BEGIN

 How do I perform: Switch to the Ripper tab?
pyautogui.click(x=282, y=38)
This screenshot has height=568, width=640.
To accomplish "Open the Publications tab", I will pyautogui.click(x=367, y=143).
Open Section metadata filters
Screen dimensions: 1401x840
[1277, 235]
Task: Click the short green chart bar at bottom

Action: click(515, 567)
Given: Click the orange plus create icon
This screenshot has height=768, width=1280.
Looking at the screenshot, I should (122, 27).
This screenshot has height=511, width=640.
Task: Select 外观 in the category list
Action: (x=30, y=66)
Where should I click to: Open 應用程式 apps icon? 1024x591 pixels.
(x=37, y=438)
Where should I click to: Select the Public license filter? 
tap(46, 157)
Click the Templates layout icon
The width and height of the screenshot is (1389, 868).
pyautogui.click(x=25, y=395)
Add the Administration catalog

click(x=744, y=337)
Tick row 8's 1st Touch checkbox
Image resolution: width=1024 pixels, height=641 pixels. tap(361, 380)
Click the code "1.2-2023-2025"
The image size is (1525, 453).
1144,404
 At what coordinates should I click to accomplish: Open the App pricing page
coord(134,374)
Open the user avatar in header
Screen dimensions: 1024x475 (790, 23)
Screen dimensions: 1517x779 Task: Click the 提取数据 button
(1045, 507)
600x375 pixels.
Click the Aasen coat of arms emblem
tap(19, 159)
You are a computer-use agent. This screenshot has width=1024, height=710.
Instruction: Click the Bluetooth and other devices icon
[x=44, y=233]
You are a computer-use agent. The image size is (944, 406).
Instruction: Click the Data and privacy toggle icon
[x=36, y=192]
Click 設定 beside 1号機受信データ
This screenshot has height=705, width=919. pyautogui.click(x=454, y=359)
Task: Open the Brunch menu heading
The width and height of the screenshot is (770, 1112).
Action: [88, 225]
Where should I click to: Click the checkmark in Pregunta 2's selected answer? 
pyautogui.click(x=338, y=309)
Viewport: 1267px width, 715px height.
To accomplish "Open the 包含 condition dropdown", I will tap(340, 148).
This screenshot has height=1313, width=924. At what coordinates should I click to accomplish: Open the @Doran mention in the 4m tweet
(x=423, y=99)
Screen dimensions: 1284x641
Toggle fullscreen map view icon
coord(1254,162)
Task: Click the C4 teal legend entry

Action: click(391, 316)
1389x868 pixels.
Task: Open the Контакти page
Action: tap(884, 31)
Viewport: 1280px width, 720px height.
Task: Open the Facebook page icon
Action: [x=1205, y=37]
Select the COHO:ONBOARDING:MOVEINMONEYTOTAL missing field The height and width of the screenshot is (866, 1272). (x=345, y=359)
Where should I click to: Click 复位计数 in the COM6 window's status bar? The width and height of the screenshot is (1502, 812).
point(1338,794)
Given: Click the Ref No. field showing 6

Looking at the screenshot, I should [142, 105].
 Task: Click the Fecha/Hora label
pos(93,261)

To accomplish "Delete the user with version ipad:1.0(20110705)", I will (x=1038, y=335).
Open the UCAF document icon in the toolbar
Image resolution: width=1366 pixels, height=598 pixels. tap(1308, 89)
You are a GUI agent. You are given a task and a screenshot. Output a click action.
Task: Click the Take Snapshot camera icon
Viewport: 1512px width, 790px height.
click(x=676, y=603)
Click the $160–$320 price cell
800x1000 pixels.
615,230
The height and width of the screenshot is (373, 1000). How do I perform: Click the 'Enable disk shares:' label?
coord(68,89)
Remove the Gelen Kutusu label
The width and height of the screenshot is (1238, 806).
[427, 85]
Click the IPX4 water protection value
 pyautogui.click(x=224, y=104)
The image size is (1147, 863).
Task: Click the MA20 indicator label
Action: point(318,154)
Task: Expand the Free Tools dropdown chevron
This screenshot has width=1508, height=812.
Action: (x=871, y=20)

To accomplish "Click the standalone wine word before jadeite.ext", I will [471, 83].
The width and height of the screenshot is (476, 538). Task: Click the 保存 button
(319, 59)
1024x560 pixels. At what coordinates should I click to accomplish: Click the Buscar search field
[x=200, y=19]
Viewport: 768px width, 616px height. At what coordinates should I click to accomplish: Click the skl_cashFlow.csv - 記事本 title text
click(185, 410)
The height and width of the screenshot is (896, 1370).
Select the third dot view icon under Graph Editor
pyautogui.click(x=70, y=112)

END

ABOUT THIS EXERCISE:
Could you copy every record above exactly as written?

EXERCISE RESPONSE:
 How do I perform: Switch to the Ripper tab?
pyautogui.click(x=282, y=38)
This screenshot has height=568, width=640.
To accomplish "Open the Publications tab", I will pyautogui.click(x=367, y=143).
Open Section metadata filters
Screen dimensions: 1401x840
[1277, 235]
Task: Click the short green chart bar at bottom

Action: click(515, 567)
Given: Click the orange plus create icon
This screenshot has height=768, width=1280.
Looking at the screenshot, I should (122, 27).
This screenshot has height=511, width=640.
Task: Select 外观 in the category list
Action: (x=30, y=66)
Where should I click to: Open 應用程式 apps icon? 1024x591 pixels.
(x=37, y=438)
Where should I click to: Select the Public license filter? 
tap(46, 157)
Click the Templates layout icon
The width and height of the screenshot is (1389, 868).
pyautogui.click(x=25, y=395)
Add the Administration catalog

click(x=744, y=337)
Tick row 8's 1st Touch checkbox
Image resolution: width=1024 pixels, height=641 pixels. tap(361, 380)
Click the code "1.2-2023-2025"
The image size is (1525, 453).
1144,404
 At what coordinates should I click to accomplish: Open the App pricing page
coord(134,374)
Open the user avatar in header
Screen dimensions: 1024x475 (790, 23)
Screen dimensions: 1517x779 Task: Click the 提取数据 button
(1045, 507)
600x375 pixels.
Click the Aasen coat of arms emblem
tap(19, 159)
You are a computer-use agent. This screenshot has width=1024, height=710.
Instruction: Click the Bluetooth and other devices icon
[x=44, y=233]
You are a computer-use agent. The image size is (944, 406).
Instruction: Click the Data and privacy toggle icon
[x=36, y=192]
Click 設定 beside 1号機受信データ
This screenshot has height=705, width=919. pyautogui.click(x=454, y=359)
Task: Open the Brunch menu heading
The width and height of the screenshot is (770, 1112).
Action: [88, 225]
Where should I click to: Click the checkmark in Pregunta 2's selected answer? 
pyautogui.click(x=338, y=309)
Viewport: 1267px width, 715px height.
To accomplish "Open the 包含 condition dropdown", I will tap(340, 148).
This screenshot has height=1313, width=924. At what coordinates should I click to accomplish: Open the @Doran mention in the 4m tweet
(x=423, y=99)
Screen dimensions: 1284x641
Toggle fullscreen map view icon
coord(1254,162)
Task: Click the C4 teal legend entry

Action: click(391, 316)
1389x868 pixels.
Task: Open the Контакти page
Action: tap(884, 31)
Viewport: 1280px width, 720px height.
Task: Open the Facebook page icon
Action: [x=1205, y=37]
Select the COHO:ONBOARDING:MOVEINMONEYTOTAL missing field The height and width of the screenshot is (866, 1272). (x=345, y=359)
Where should I click to: Click 复位计数 in the COM6 window's status bar? The width and height of the screenshot is (1502, 812).
point(1338,794)
Given: Click the Ref No. field showing 6

Looking at the screenshot, I should [142, 105].
 Task: Click the Fecha/Hora label
pos(93,261)

To accomplish "Delete the user with version ipad:1.0(20110705)", I will (x=1038, y=335).
Open the UCAF document icon in the toolbar
Image resolution: width=1366 pixels, height=598 pixels. tap(1308, 89)
You are a GUI agent. You are given a task and a screenshot. Output a click action.
Task: Click the Take Snapshot camera icon
Viewport: 1512px width, 790px height.
click(x=676, y=603)
Click the $160–$320 price cell
800x1000 pixels.
615,230
The height and width of the screenshot is (373, 1000). How do I perform: Click the 'Enable disk shares:' label?
coord(68,89)
Remove the Gelen Kutusu label
The width and height of the screenshot is (1238, 806).
[427, 85]
Click the IPX4 water protection value
 pyautogui.click(x=224, y=104)
The image size is (1147, 863).
Task: Click the MA20 indicator label
Action: point(318,154)
Task: Expand the Free Tools dropdown chevron
This screenshot has width=1508, height=812.
Action: (x=871, y=20)

To accomplish "Click the standalone wine word before jadeite.ext", I will [471, 83].
The width and height of the screenshot is (476, 538). Task: Click the 保存 button
(319, 59)
1024x560 pixels. At what coordinates should I click to accomplish: Click the Buscar search field
[x=200, y=19]
Viewport: 768px width, 616px height. At what coordinates should I click to accomplish: Click the skl_cashFlow.csv - 記事本 title text
click(185, 410)
The height and width of the screenshot is (896, 1370).
Select the third dot view icon under Graph Editor
pyautogui.click(x=70, y=112)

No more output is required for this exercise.